Show that the power series representation for $\tan ^{-1}x$ is $$\bbox[5px, border:1px solid black, #F9F7ED]{\bbox[#FAF8ED,5pt]{ \tan ^{-1}x=x-\dfrac{x^{3}}{3}+\dfrac{x^{5}}{5}-\dfrac{ x^{7}}{7}+\cdots +(-1)^{n}\dfrac{x^{2n+1}}{2n+1}+\cdots =\sum\limits_{k\,=\,0}^{\infty }\dfrac{(-1) ^{k}x^{2k+1}}{2k+1} }}$$

Find the radius of convergence and the interval of convergence.
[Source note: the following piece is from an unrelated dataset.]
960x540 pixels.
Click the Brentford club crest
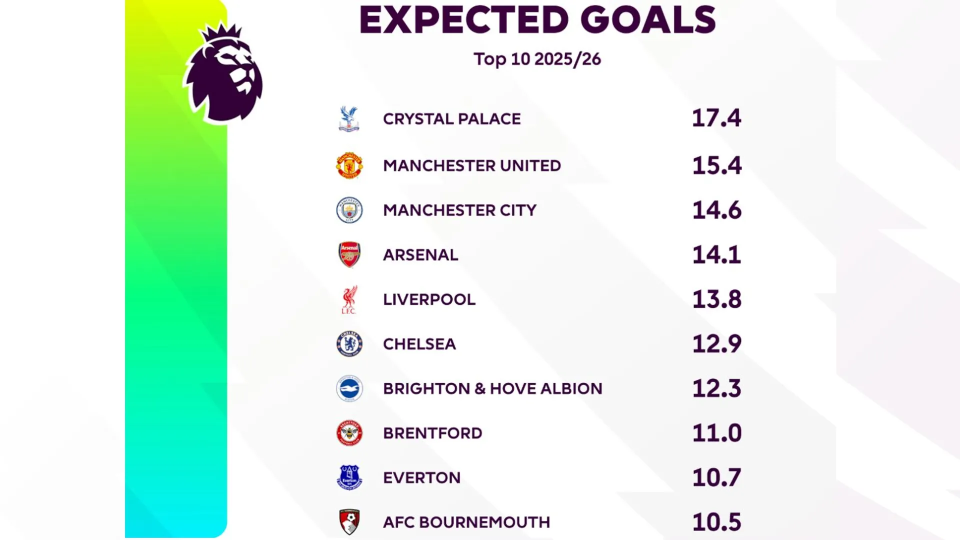(349, 433)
Solution If $y=\tan ^{-1}x$, then $y^\prime =\dfrac{1}{1+x^{2}}$, which is the sum of the geometric series $\sum\limits_{k\,=\,0}^{\infty}(-1) ^{k}x^{2k}$. That is, $$\dfrac{1}{1+x^{2}}=\sum\limits_{k\,=\,0}^{\infty }(-1) ^{k}x^{2k}=1-x^{2}+x^{4}-x^{6}+\cdots\,$$

This series converges when $\vert x^{2}\vert < 1$, or equivalently for $-1 < x < 1$. We use the integration property of power series to integrate $y^\prime =\dfrac{1}{1+x^{2}}$ and obtain a series for $y=\tan ^{-1}x$. $$\begin{eqnarray*} \int_{0}^{x}\frac{dt}{1+t^{2}} &=&\int_{0}^{x}(1-t^{2}+t^{4}-\cdots)\, dt \nonumber \\ \tan ^{-1}x &=& x-\frac{x^{3}}{3}+\frac{x^{5}}{5}-\frac{x^{7}}{7}+\cdots +(-1)^{n}\frac{x^{2n+1}}{2n+1}+\cdots = \sum\limits_{k\,=\,0}^{\infty }(-1) ^{k}\dfrac{x^{2k+1}}{2k+1} \end{eqnarray*}$$

The radius of convergence is $1$. To find the interval of convergence, we check $x=-1$ and $x=1$. For $x=-1$, $$-1+\frac{1}{3}-\frac{1}{5}+\frac{1}{7}-\cdots$$

For $x=1$, we get $$1-\frac{1}{3}+\frac{1}{5}-\frac{1}{7}+\cdots$$

Both of these series satisfy the two conditions of the Alternating Series Test, and so each one converges. The interval of convergence is the closed interval $[-1,\,1]$.